Le 10 novembre, le plan d’action pour la lutte contre la tuberculose, le VIH et la malaria sera remis à la Présidence de la Commission pour être validé par le Conseil du Développement. D’ici là, M. Josselin, en tant que président de ce Conseil, ses homologues européens et les différents Commissaires devront choisir leur camp.
La table ronde internationale du 28 septembre 2000, prélude à l’élaboration de ce nouveau plan de plusieurs milliards d’Euros, a été le théâtre d’un chantage à peine voilé des multinationales pharmaceutiques sur les institutions européennes. Les enjeux sont considérables : l’Union Européenne (UE), deuxième bailleur de fonds au monde en matière de lutte contre le VIH/sida, pourrait, si elle résistait au lobby des géants pharmaceutiques, faciliter la production et la distribution de copies de médicaments vitaux dans les pays en développement.
Concrètement, l’UE pourrait aider le Brésil à étendre sa production de médicaments antirétroviraux génériques en soutenant sa volonté d’octroyer à ses industries une « licence obligatoire ». Elle pourrait aider l’Inde et le Brésil à exporter dans les pays africains leur technologie de production générique. Elle pourrait faire baisser les prix en aidant au regroupement des pays africains en marchés régionaux et en soutenant l’exportation de génériques à partir de nouveaux pôles de production locale.
Ces perspectives sont aujourd’hui les seules qui pourraient à court terme faire considérablement baisser les tarifs des traitements anti-VIH.
M. Garnier – le nouveau président des laboratoires Glaxo-Smithkline – tentait de nous le faire oublier, en évoquant jeudi une autre solution : une tarification différente entre Nord et Sud, sur le modèle adopté par l’UNICEF en matière de vaccin. Pourtant cette expérience n’est pas reproductible sans une vraie compétition entre fabricants de génériques et détenteurs de brevets.

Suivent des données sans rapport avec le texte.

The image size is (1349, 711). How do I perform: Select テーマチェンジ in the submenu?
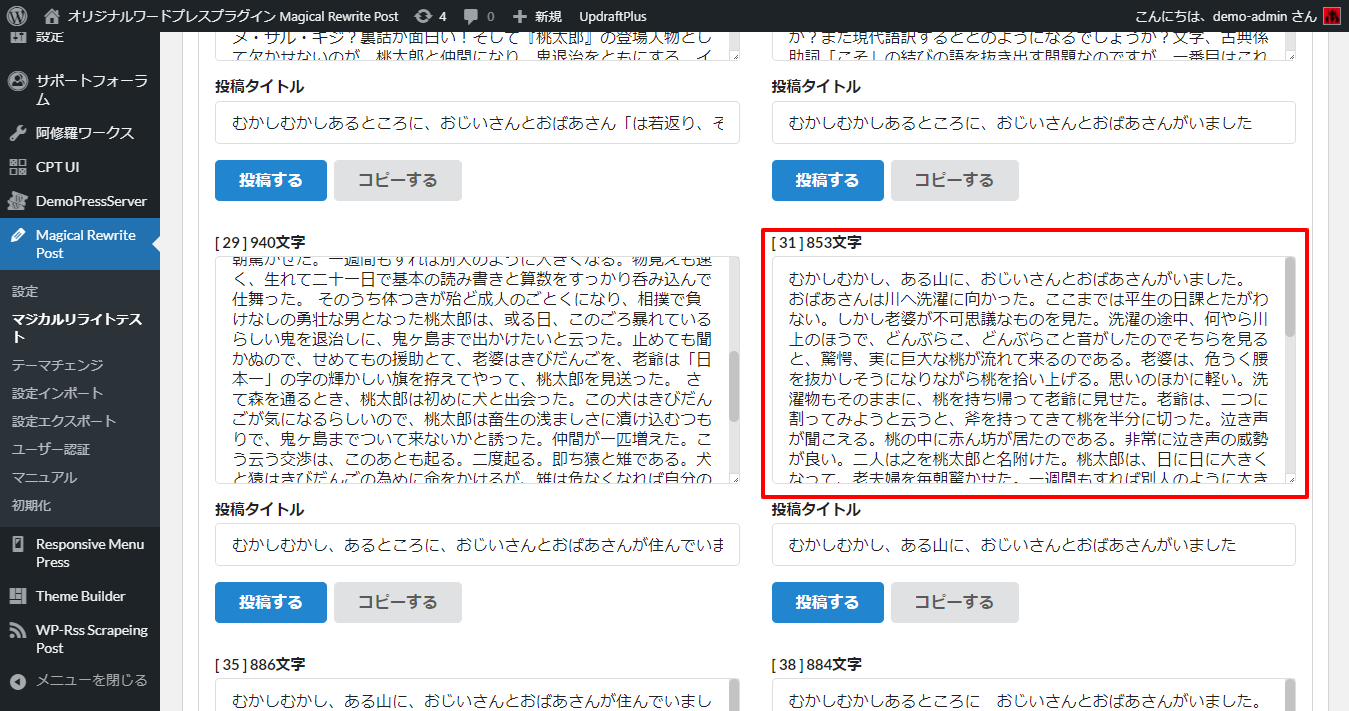[x=57, y=365]
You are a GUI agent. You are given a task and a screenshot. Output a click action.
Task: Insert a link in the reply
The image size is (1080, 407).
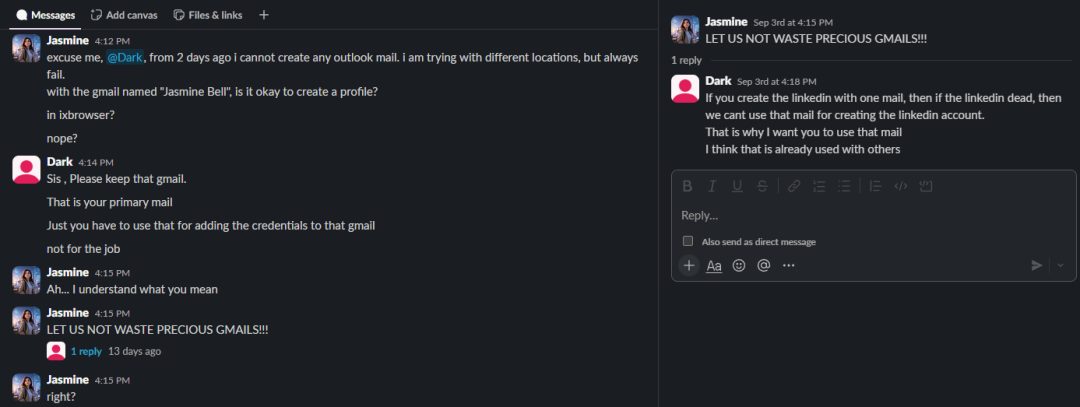(793, 186)
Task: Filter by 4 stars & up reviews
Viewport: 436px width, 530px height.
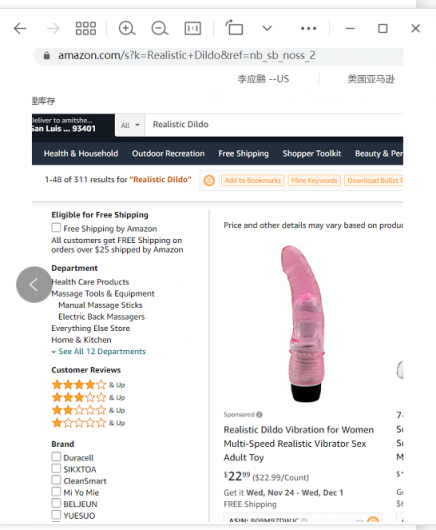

Mais M. Garnier a menacé l’UE : « si d’aventure les licences obligatoires, qui ont été une grande idée, venaient à être adoptées, cela pourrait détruire la recherche d’une solution ».
La menace a déjà porté ses fruits : la Direction Générale du Commerce a en effet pris au nom de la Commission, et devant plusieurs ONG dont Act Up-Paris, Health Action International et le Trans Atlantic Consumer Dialogue des positions incroyables : l’exportation des traitements produits sous licence obligatoire ne serait d’après elle – pas prévue par ces accords sur la propriété intellectuelle.
Cette interprétation erronée des accords est amorale : elle ne laisse qu’aux rares pays qui ont des capacités de production la possibilité de copier des médicaments sous brevets pour palier à une situation d’urgence sanitaire, et interdit aux autres pays de les importer. Si elle devait être promulguée, elle mettrait un sérieux frein à la compétition entre génériques et produits de marque.
C’est la voix de l’industrie pharmaceutique qui s’exprime à travers la Commission, et cette position n’a pas été démentie par M. Nielson, interrogé par Act Up-Paris en conférence de presse le 28 septembre. Si le soutien à l’exportation sous licence obligatoire devait être exclu du futur plan d’action de la Commission Européenne, cela prouvera que les intérêts financiers prévalent sur les intérêts sanitaires.
Act Up-Paris s’élève contre les prises de position de la Commission et enjoint les membres du Conseil et du Parlement à ne pas exclure les seules actions qui permettront aux malades du sida d’être traités demain avec les molécules d’aujourd’hui.
Act Up-Paris met en garde les institutions et ONG internationales contre la tentation de céder à ce nouveau chantage des grands labos.